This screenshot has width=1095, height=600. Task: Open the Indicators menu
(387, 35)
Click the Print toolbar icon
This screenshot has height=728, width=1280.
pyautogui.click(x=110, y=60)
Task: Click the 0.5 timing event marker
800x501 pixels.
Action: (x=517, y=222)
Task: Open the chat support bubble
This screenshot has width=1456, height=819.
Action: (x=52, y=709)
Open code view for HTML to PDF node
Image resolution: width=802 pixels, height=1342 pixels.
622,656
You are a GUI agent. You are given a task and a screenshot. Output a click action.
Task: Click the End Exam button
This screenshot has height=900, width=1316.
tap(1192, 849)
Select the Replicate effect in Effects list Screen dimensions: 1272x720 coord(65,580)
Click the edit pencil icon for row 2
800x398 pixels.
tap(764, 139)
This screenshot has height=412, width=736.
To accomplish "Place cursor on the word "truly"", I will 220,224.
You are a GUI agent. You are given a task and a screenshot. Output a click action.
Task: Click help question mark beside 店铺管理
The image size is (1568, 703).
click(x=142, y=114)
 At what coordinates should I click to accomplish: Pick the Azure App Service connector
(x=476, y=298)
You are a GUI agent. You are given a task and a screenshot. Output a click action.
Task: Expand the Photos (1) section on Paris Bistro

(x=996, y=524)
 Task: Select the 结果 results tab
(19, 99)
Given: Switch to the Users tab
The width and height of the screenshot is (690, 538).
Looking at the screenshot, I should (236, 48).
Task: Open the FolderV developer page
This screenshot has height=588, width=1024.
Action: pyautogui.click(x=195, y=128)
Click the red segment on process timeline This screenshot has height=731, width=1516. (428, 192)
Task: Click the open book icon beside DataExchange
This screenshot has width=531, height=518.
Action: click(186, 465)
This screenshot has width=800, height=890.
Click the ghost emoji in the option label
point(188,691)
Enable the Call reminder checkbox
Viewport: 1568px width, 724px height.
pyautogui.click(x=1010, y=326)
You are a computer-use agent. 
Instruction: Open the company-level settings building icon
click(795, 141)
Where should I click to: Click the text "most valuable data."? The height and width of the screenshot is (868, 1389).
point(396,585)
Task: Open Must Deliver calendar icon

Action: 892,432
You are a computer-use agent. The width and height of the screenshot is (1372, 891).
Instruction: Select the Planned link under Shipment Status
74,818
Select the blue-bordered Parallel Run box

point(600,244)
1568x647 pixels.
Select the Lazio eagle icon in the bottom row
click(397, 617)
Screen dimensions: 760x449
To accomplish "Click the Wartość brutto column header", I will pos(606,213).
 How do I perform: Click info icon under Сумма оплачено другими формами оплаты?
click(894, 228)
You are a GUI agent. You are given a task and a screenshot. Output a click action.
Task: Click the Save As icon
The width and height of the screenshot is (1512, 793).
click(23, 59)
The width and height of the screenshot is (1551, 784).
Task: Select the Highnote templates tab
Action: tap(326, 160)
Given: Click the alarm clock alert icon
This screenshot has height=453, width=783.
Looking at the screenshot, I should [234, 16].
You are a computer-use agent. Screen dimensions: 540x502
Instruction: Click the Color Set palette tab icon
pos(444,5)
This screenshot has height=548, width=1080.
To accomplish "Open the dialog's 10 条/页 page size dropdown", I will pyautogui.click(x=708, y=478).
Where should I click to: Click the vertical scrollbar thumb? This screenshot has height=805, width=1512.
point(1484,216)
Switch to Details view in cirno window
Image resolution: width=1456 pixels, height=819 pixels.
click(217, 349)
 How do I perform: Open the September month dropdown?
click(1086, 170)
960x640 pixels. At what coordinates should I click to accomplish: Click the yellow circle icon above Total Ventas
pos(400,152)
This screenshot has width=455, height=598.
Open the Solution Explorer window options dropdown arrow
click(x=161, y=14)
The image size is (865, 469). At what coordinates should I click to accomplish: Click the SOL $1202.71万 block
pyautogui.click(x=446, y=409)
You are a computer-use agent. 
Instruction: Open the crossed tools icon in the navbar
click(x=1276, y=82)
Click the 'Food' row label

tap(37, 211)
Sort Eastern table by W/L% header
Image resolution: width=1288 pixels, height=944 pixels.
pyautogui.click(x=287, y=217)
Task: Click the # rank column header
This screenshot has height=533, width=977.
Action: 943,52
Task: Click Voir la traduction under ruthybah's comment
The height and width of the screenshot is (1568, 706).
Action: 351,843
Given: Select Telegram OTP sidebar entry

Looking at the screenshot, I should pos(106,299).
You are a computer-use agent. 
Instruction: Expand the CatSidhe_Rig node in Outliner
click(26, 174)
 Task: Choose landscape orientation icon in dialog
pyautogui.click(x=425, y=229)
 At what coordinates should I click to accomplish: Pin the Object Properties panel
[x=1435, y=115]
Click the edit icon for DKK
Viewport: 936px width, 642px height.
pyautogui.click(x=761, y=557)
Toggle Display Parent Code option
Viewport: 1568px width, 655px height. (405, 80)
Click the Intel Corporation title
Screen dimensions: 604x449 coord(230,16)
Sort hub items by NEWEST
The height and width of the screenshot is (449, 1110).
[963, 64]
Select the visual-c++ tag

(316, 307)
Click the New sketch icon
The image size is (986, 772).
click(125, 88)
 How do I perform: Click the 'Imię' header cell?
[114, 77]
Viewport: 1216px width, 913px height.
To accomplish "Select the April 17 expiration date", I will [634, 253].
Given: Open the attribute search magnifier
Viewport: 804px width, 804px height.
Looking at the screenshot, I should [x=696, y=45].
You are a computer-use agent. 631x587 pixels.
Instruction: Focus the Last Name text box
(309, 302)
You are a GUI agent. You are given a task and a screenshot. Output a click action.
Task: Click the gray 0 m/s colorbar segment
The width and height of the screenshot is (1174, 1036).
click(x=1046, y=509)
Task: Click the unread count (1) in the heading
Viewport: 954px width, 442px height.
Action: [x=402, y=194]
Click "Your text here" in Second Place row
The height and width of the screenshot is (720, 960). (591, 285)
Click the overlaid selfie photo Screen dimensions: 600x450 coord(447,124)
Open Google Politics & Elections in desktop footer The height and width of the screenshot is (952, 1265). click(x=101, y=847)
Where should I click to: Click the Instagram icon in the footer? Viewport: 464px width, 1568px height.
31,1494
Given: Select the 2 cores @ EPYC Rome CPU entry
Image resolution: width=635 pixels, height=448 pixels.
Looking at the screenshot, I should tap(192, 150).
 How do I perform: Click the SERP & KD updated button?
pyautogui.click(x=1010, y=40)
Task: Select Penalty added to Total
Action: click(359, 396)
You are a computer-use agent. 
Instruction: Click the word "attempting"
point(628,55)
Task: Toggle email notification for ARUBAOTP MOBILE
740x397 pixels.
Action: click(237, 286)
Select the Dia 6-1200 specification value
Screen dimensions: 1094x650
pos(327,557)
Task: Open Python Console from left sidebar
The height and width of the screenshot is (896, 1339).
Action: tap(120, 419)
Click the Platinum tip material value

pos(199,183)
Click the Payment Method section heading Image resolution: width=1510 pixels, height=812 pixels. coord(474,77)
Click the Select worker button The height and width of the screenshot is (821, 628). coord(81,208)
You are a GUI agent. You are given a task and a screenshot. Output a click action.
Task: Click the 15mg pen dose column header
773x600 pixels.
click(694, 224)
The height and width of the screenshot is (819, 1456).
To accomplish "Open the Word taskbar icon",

★ ★ ★ ★ ★ ★ ★

* Exercise objective *
Convert every line of the records above into a Markdown table with the columns Row and Line. Number the rows in order and leave out blank lines.

* Finished exercise *
| Row | Line |
|---|---|
| 1 | This screenshot has width=1095, height=600. Task: Open the Indicators menu |
| 2 | (387, 35) |
| 3 | Click the Print toolbar icon |
| 4 | This screenshot has height=728, width=1280. |
| 5 | pyautogui.click(x=110, y=60) |
| 6 | Task: Click the 0.5 timing event marker |
| 7 | 800x501 pixels. |
| 8 | Action: (x=517, y=222) |
| 9 | Task: Open the chat support bubble |
| 10 | This screenshot has width=1456, height=819. |
| 11 | Action: (x=52, y=709) |
| 12 | Open code view for HTML to PDF node |
| 13 | Image resolution: width=802 pixels, height=1342 pixels. |
| 14 | 622,656 |
| 15 | You are a GUI agent. You are given a task and a screenshot. Output a click action. |
| 16 | Task: Click the End Exam button |
| 17 | This screenshot has height=900, width=1316. |
| 18 | tap(1192, 849) |
| 19 | Select the Replicate effect in Effects list Screen dimensions: 1272x720 coord(65,580) |
| 20 | Click the edit pencil icon for row 2 |
| 21 | 800x398 pixels. |
| 22 | tap(764, 139) |
| 23 | This screenshot has height=412, width=736. |
| 24 | To accomplish "Place cursor on the word "truly"", I will 220,224. |
| 25 | You are a GUI agent. You are given a task and a screenshot. Output a click action. |
| 26 | Task: Click help question mark beside 店铺管理 |
| 27 | The image size is (1568, 703). |
| 28 | click(x=142, y=114) |
| 29 |  At what coordinates should I click to accomplish: Pick the Azure App Service connector |
| 30 | (x=476, y=298) |
| 31 | You are a GUI agent. You are given a task and a screenshot. Output a click action. |
| 32 | Task: Expand the Photos (1) section on Paris Bistro |
| 33 | (x=996, y=524) |
| 34 |  Task: Select the 结果 results tab |
| 35 | (19, 99) |
| 36 | Given: Switch to the Users tab |
| 37 | The width and height of the screenshot is (690, 538). |
| 38 | Looking at the screenshot, I should (236, 48). |
| 39 | Task: Open the FolderV developer page |
| 40 | This screenshot has height=588, width=1024. |
| 41 | Action: pyautogui.click(x=195, y=128) |
| 42 | Click the red segment on process timeline This screenshot has height=731, width=1516. (428, 192) |
| 43 | Task: Click the open book icon beside DataExchange |
| 44 | This screenshot has width=531, height=518. |
| 45 | Action: click(186, 465) |
| 46 | This screenshot has width=800, height=890. |
| 47 | Click the ghost emoji in the option label |
| 48 | point(188,691) |
| 49 | Enable the Call reminder checkbox |
| 50 | Viewport: 1568px width, 724px height. |
| 51 | pyautogui.click(x=1010, y=326) |
| 52 | You are a computer-use agent.  |
| 53 | Instruction: Open the company-level settings building icon |
| 54 | click(795, 141) |
| 55 | Where should I click to: Click the text "most valuable data."? The height and width of the screenshot is (868, 1389). |
| 56 | point(396,585) |
| 57 | Task: Open Must Deliver calendar icon |
| 58 | Action: 892,432 |
| 59 | You are a computer-use agent. The width and height of the screenshot is (1372, 891). |
| 60 | Instruction: Select the Planned link under Shipment Status |
| 61 | 74,818 |
| 62 | Select the blue-bordered Parallel Run box |
| 63 | point(600,244) |
| 64 | 1568x647 pixels. |
| 65 | Select the Lazio eagle icon in the bottom row |
| 66 | click(397, 617) |
| 67 | Screen dimensions: 760x449 |
| 68 | To accomplish "Click the Wartość brutto column header", I will pos(606,213). |
| 69 |  How do I perform: Click info icon under Сумма оплачено другими формами оплаты? |
| 70 | click(894, 228) |
| 71 | You are a GUI agent. You are given a task and a screenshot. Output a click action. |
| 72 | Task: Click the Save As icon |
| 73 | The width and height of the screenshot is (1512, 793). |
| 74 | click(23, 59) |
| 75 | The width and height of the screenshot is (1551, 784). |
| 76 | Task: Select the Highnote templates tab |
| 77 | Action: tap(326, 160) |
| 78 | Given: Click the alarm clock alert icon |
| 79 | This screenshot has height=453, width=783. |
| 80 | Looking at the screenshot, I should [234, 16]. |
| 81 | You are a computer-use agent. Screen dimensions: 540x502 |
| 82 | Instruction: Click the Color Set palette tab icon |
| 83 | pos(444,5) |
| 84 | This screenshot has height=548, width=1080. |
| 85 | To accomplish "Open the dialog's 10 条/页 page size dropdown", I will pyautogui.click(x=708, y=478). |
| 86 | Where should I click to: Click the vertical scrollbar thumb? This screenshot has height=805, width=1512. |
| 87 | point(1484,216) |
| 88 | Switch to Details view in cirno window |
| 89 | Image resolution: width=1456 pixels, height=819 pixels. |
| 90 | click(217, 349) |
| 91 |  How do I perform: Open the September month dropdown? |
| 92 | click(1086, 170) |
| 93 | 960x640 pixels. At what coordinates should I click to accomplish: Click the yellow circle icon above Total Ventas |
| 94 | pos(400,152) |
| 95 | This screenshot has width=455, height=598. |
| 96 | Open the Solution Explorer window options dropdown arrow |
| 97 | click(x=161, y=14) |
| 98 | The image size is (865, 469). At what coordinates should I click to accomplish: Click the SOL $1202.71万 block |
| 99 | pyautogui.click(x=446, y=409) |
| 100 | You are a computer-use agent.  |
| 101 | Instruction: Open the crossed tools icon in the navbar |
| 102 | click(x=1276, y=82) |
| 103 | Click the 'Food' row label |
| 104 | tap(37, 211) |
| 105 | Sort Eastern table by W/L% header |
| 106 | Image resolution: width=1288 pixels, height=944 pixels. |
| 107 | pyautogui.click(x=287, y=217) |
| 108 | Task: Click the # rank column header |
| 109 | This screenshot has height=533, width=977. |
| 110 | Action: 943,52 |
| 111 | Task: Click Voir la traduction under ruthybah's comment |
| 112 | The height and width of the screenshot is (1568, 706). |
| 113 | Action: 351,843 |
| 114 | Given: Select Telegram OTP sidebar entry |
| 115 | Looking at the screenshot, I should pos(106,299). |
| 116 | You are a computer-use agent.  |
| 117 | Instruction: Expand the CatSidhe_Rig node in Outliner |
| 118 | click(26, 174) |
| 119 |  Task: Choose landscape orientation icon in dialog |
| 120 | pyautogui.click(x=425, y=229) |
| 121 |  At what coordinates should I click to accomplish: Pin the Object Properties panel |
| 122 | [x=1435, y=115] |
| 123 | Click the edit icon for DKK |
| 124 | Viewport: 936px width, 642px height. |
| 125 | pyautogui.click(x=761, y=557) |
| 126 | Toggle Display Parent Code option |
| 127 | Viewport: 1568px width, 655px height. (405, 80) |
| 128 | Click the Intel Corporation title |
| 129 | Screen dimensions: 604x449 coord(230,16) |
| 130 | Sort hub items by NEWEST |
| 131 | The height and width of the screenshot is (449, 1110). |
| 132 | [963, 64] |
| 133 | Select the visual-c++ tag |
| 134 | (316, 307) |
| 135 | Click the New sketch icon |
| 136 | The image size is (986, 772). |
| 137 | click(125, 88) |
| 138 |  How do I perform: Click the 'Imię' header cell? |
| 139 | [114, 77] |
| 140 | Viewport: 1216px width, 913px height. |
| 141 | To accomplish "Select the April 17 expiration date", I will [634, 253]. |
| 142 | Given: Open the attribute search magnifier |
| 143 | Viewport: 804px width, 804px height. |
| 144 | Looking at the screenshot, I should [x=696, y=45]. |
| 145 | You are a computer-use agent. 631x587 pixels. |
| 146 | Instruction: Focus the Last Name text box |
| 147 | (309, 302) |
| 148 | You are a GUI agent. You are given a task and a screenshot. Output a click action. |
| 149 | Task: Click the gray 0 m/s colorbar segment |
| 150 | The width and height of the screenshot is (1174, 1036). |
| 151 | click(x=1046, y=509) |
| 152 | Task: Click the unread count (1) in the heading |
| 153 | Viewport: 954px width, 442px height. |
| 154 | Action: [x=402, y=194] |
| 155 | Click "Your text here" in Second Place row |
| 156 | The height and width of the screenshot is (720, 960). (591, 285) |
| 157 | Click the overlaid selfie photo Screen dimensions: 600x450 coord(447,124) |
| 158 | Open Google Politics & Elections in desktop footer The height and width of the screenshot is (952, 1265). click(x=101, y=847) |
| 159 | Where should I click to: Click the Instagram icon in the footer? Viewport: 464px width, 1568px height. |
| 160 | 31,1494 |
| 161 | Given: Select the 2 cores @ EPYC Rome CPU entry |
| 162 | Image resolution: width=635 pixels, height=448 pixels. |
| 163 | Looking at the screenshot, I should tap(192, 150). |
| 164 |  How do I perform: Click the SERP & KD updated button? |
| 165 | pyautogui.click(x=1010, y=40) |
| 166 | Task: Select Penalty added to Total |
| 167 | Action: click(359, 396) |
| 168 | You are a computer-use agent.  |
| 169 | Instruction: Click the word "attempting" |
| 170 | point(628,55) |
| 171 | Task: Toggle email notification for ARUBAOTP MOBILE |
| 172 | 740x397 pixels. |
| 173 | Action: click(237, 286) |
| 174 | Select the Dia 6-1200 specification value |
| 175 | Screen dimensions: 1094x650 |
| 176 | pos(327,557) |
| 177 | Task: Open Python Console from left sidebar |
| 178 | The height and width of the screenshot is (896, 1339). |
| 179 | Action: tap(120, 419) |
| 180 | Click the Platinum tip material value |
| 181 | pos(199,183) |
| 182 | Click the Payment Method section heading Image resolution: width=1510 pixels, height=812 pixels. coord(474,77) |
| 183 | Click the Select worker button The height and width of the screenshot is (821, 628). coord(81,208) |
| 184 | You are a GUI agent. You are given a task and a screenshot. Output a click action. |
| 185 | Task: Click the 15mg pen dose column header |
| 186 | 773x600 pixels. |
| 187 | click(694, 224) |
| 188 | The height and width of the screenshot is (819, 1456). |
| 189 | To accomplish "Open the Word taskbar icon", |